#### [What is required]
Repeat only the lines running from the beginning of the material through the line that contains "Task: Select author bwesth".

*** Begin section ***

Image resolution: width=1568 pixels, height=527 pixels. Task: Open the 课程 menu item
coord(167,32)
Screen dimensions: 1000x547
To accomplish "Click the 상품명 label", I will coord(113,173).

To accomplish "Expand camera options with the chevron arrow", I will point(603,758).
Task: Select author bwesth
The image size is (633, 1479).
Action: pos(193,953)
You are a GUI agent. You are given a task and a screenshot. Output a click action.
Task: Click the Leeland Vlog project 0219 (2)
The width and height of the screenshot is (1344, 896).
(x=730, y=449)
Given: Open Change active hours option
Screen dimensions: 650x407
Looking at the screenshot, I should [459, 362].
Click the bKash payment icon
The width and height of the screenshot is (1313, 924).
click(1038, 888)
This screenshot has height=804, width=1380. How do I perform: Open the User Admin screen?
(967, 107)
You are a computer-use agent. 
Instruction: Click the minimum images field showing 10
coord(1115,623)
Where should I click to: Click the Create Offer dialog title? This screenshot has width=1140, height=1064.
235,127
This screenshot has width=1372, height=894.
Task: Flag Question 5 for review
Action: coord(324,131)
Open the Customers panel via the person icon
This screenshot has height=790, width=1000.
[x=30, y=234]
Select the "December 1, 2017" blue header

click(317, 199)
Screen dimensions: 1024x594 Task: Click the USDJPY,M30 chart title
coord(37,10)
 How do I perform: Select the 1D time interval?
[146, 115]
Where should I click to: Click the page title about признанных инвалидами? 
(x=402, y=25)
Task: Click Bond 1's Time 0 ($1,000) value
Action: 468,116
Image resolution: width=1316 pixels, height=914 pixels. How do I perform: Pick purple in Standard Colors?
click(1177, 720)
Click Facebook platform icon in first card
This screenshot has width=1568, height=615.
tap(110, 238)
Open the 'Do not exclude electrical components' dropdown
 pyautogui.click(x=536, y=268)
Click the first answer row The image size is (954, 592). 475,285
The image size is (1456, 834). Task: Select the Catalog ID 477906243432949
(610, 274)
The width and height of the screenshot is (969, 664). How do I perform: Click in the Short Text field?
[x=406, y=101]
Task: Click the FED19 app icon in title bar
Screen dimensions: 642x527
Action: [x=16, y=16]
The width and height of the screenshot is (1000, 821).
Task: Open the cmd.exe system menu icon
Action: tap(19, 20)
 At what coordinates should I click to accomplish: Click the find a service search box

*** End section ***

#### [Answer]
Image resolution: width=1568 pixels, height=527 pixels. Task: Open the 课程 menu item
coord(167,32)
Screen dimensions: 1000x547
To accomplish "Click the 상품명 label", I will coord(113,173).

To accomplish "Expand camera options with the chevron arrow", I will point(603,758).
Task: Select author bwesth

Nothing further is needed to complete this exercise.